**PROBLEM DETAILS:** Everything from the first line of the data below through the line that contains "Stella McCartney’s early" should be written out exactly, please, and nothing more; the pictures stay out.

**INPUT FOR THIS TASK:**

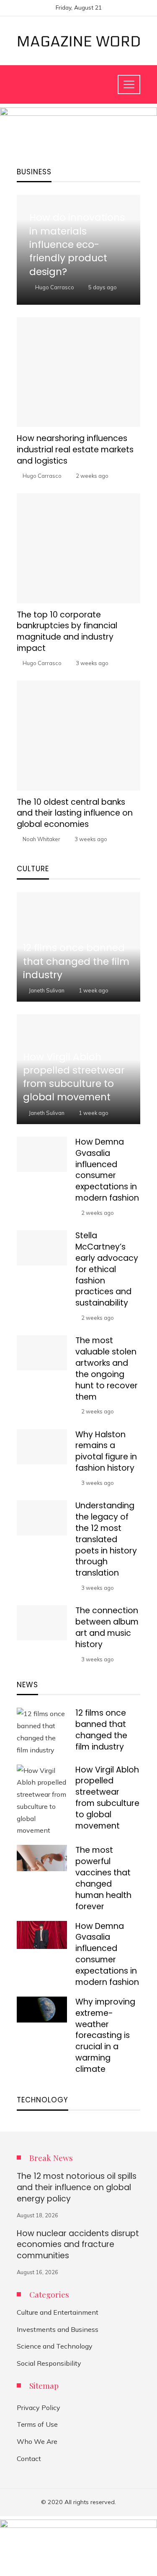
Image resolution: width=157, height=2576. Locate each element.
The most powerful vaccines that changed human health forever (103, 1878)
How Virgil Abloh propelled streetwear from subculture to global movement (107, 1797)
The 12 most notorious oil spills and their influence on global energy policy (76, 2187)
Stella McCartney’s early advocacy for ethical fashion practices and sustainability (106, 1269)
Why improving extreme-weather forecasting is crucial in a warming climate (105, 2035)
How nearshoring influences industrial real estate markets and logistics (75, 450)
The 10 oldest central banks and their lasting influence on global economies (75, 813)
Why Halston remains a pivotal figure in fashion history (106, 1451)
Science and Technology (55, 2346)
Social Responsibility (49, 2363)
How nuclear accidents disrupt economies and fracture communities (78, 2245)
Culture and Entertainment (57, 2312)
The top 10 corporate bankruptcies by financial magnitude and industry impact (67, 631)
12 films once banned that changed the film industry (101, 1729)
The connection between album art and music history (107, 1627)
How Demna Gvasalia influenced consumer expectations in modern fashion (107, 1170)
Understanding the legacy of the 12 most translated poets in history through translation (106, 1539)
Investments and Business (57, 2329)
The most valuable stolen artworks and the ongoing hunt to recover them (106, 1368)
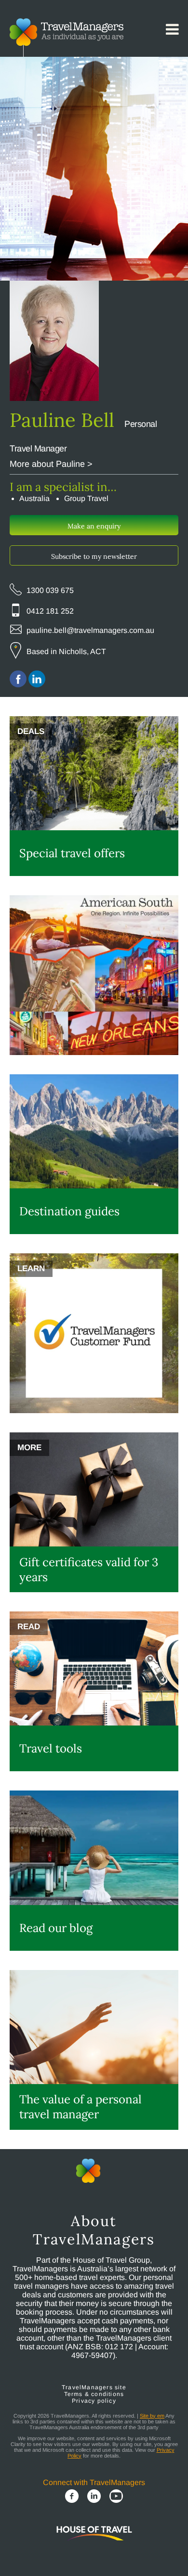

**OUTPUT FOR THIS EXERCISE:**
Image resolution: width=157, height=2576. Locate each element.
The most powerful vaccines that changed human health forever (103, 1878)
How Virgil Abloh propelled streetwear from subculture to global movement (107, 1797)
The 12 most notorious oil spills and their influence on global energy policy (76, 2187)
Stella McCartney’s early advocacy for ethical fashion practices and sustainability (106, 1269)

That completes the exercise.